The powerful performance of DeepLabV3+ stems from the automatic feature learning capability of convolutional neural networks (CNNs). For input UAV orthophoto RGB imagery, low-level convolutions extract features such as color, edges, and fine-grained textures; mid-level convolutions capture shape contours and repetitive texture patterns; and high-level convolutions learn patterns and class combinations at a higher semantic level. These hierarchical features collectively provide the multi-scale information required for lithology identification. Unlike traditional handcrafted feature extraction methods, deep learning can directly learn the mapping between features and rock categories from large-scale annotated datasets, thereby enabling UAV imagery-driven automatic lithology recognition and mapping.

To achieve effective extraction and fusion of the aforementioned multi-level features, DeepLabV3+ employs in its encoder a feature extraction network composed of a series of inverted residual blocks. Each residual block consists of a 1 × 1 convolution for channel expansion, a depthwise separable 3 × 3 convolution, and a 1 × 1 convolution for channel reduction. The encoder output is processed by the ASPP (Atrous Spatial Pyramid Pooling) module, which contains a 1 × 1 convolution layer, three 3 × 3 convolution layers with different atrous rates, and a pooling layer. This multi-scale pooling approach expands the receptive field and integrates semantic information across different scales. In the decoder, the high-level features from the encoder are fused with low-level detail features from the feature extraction network. The fused features are then passed through a 1 × 1 convolution and an upsampling operation to restore spatial resolution, ultimately producing high-precision lithology segmentation results (Figure 8).

3.3. Coordinate Attention Mechanism

To address the difficulty of classifying boundary pixels for rock lithology in remote sensing imagery, an attention mechanism was incorporated into the DeepLabV3+ network. Specifically, channel attention was applied to high-level features, while spatial attention was applied to low-level features, and the two were then concatenated in series. This design enables more effective extraction of key feature information from remote sensing images, thereby improving the classification accuracy of boundary pixels.
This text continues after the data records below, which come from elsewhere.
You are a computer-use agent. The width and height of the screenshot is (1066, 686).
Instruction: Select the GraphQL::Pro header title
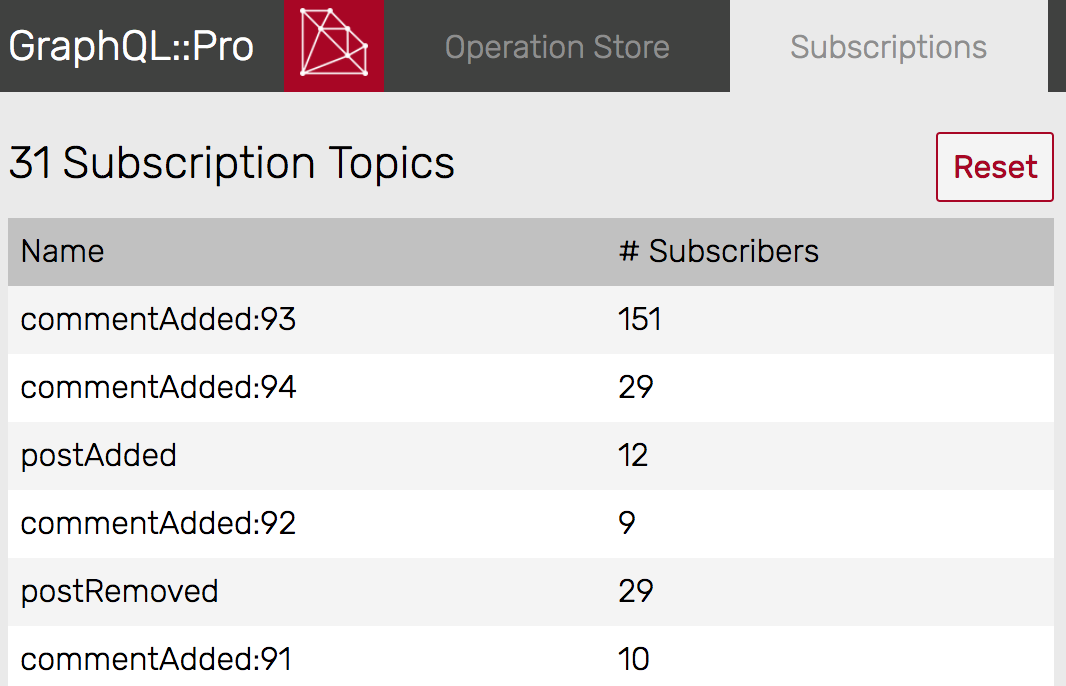131,46
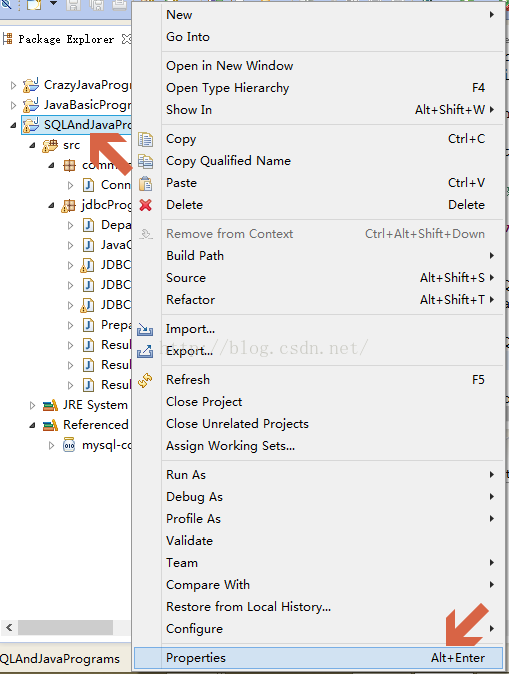Screen dimensions: 509x674
Task: Click the Paste clipboard icon
Action: point(145,184)
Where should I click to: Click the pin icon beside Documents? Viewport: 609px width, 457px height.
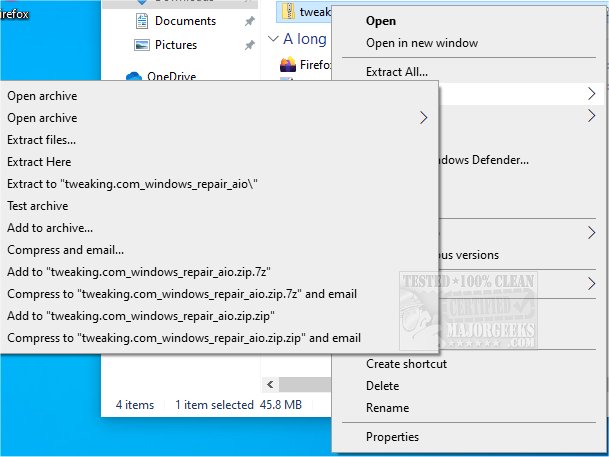[x=249, y=21]
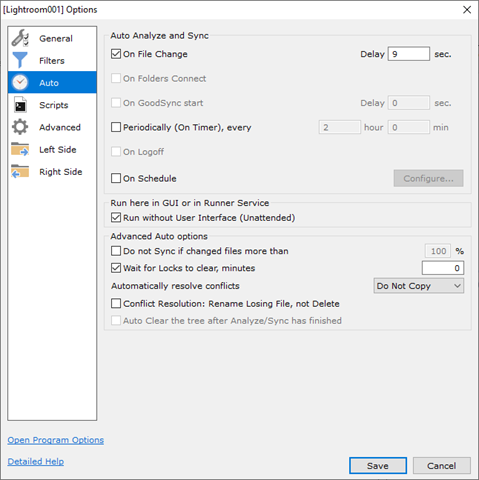Click the Save button
The image size is (479, 480).
pyautogui.click(x=378, y=465)
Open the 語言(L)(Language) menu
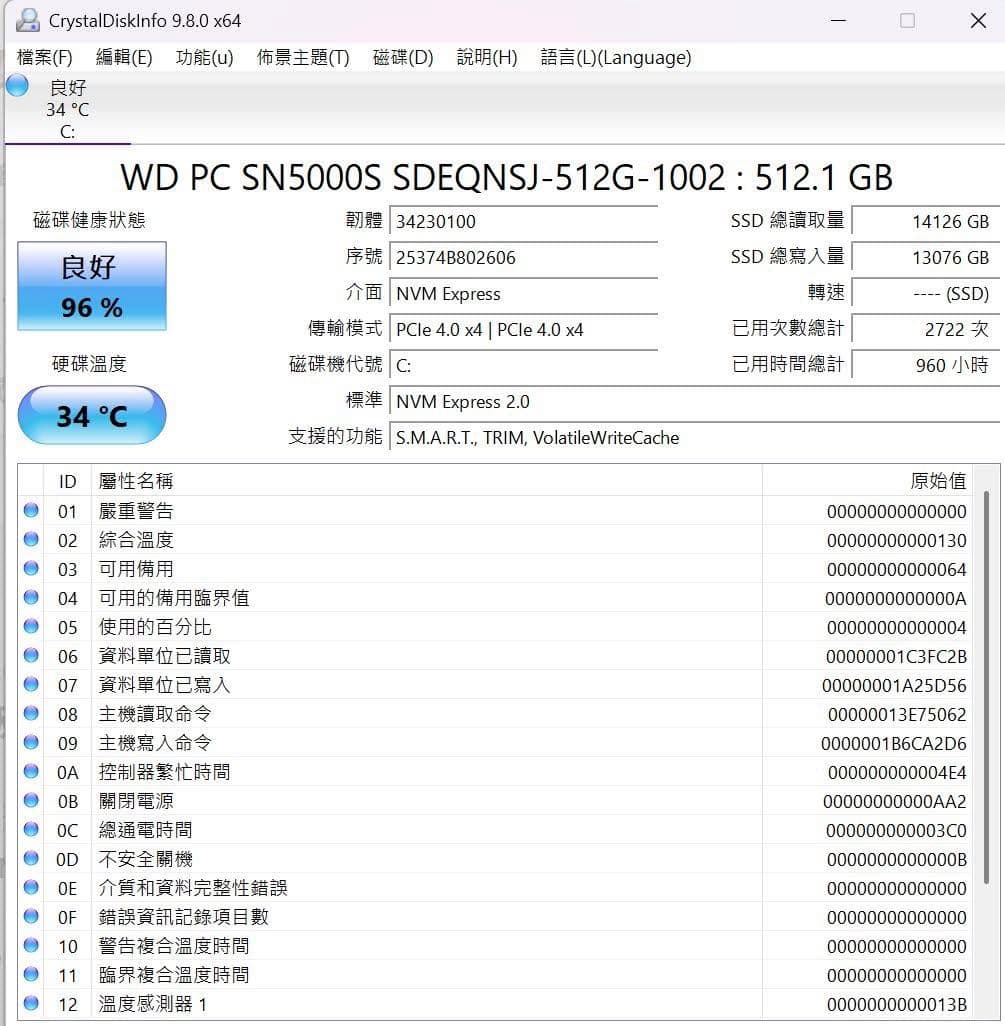Screen dimensions: 1005x1026 (x=616, y=58)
Attention mechanisms widely used in computer vision primarily include spatial attention [41], channel attention [42], and hybrid attention [43]. However, these approaches often focus solely on feature information in either the channel or spatial dimension, without emphasizing the importance of positional information. Positional information is crucial for visual tasks that aim to capture the structural characteristics of a target. Therefore, this study employs the Coordinate Attention (CA) mechanism, which is well-suited for outdoor rock lithology segmentation. CA is an improved attention mechanism designed to capture both channel attention and positional information simultaneously. Unlike traditional channel attention methods (e.g., SE-Net) that rely solely on global average pooling to obtain global channel weights, CA decomposes the global pooling operation and encodes spatial information into the channel attention. This process preserves the position-dependent characteristics of features along the height (H) and width (W) dimensions. Such capability has a significant impact on tasks requiring precise spatial localization, including semantic segmentation and object detection. The structure of the CA module is illustrated in Figure 9. In this article, the symbols used in the network architecture are defined as follows: C denotes the number of channels in the feature map, H and W denote the height and width, respectively, and r denotes the channel reduction ratio used to control the compression of feature dimensions in the attention module.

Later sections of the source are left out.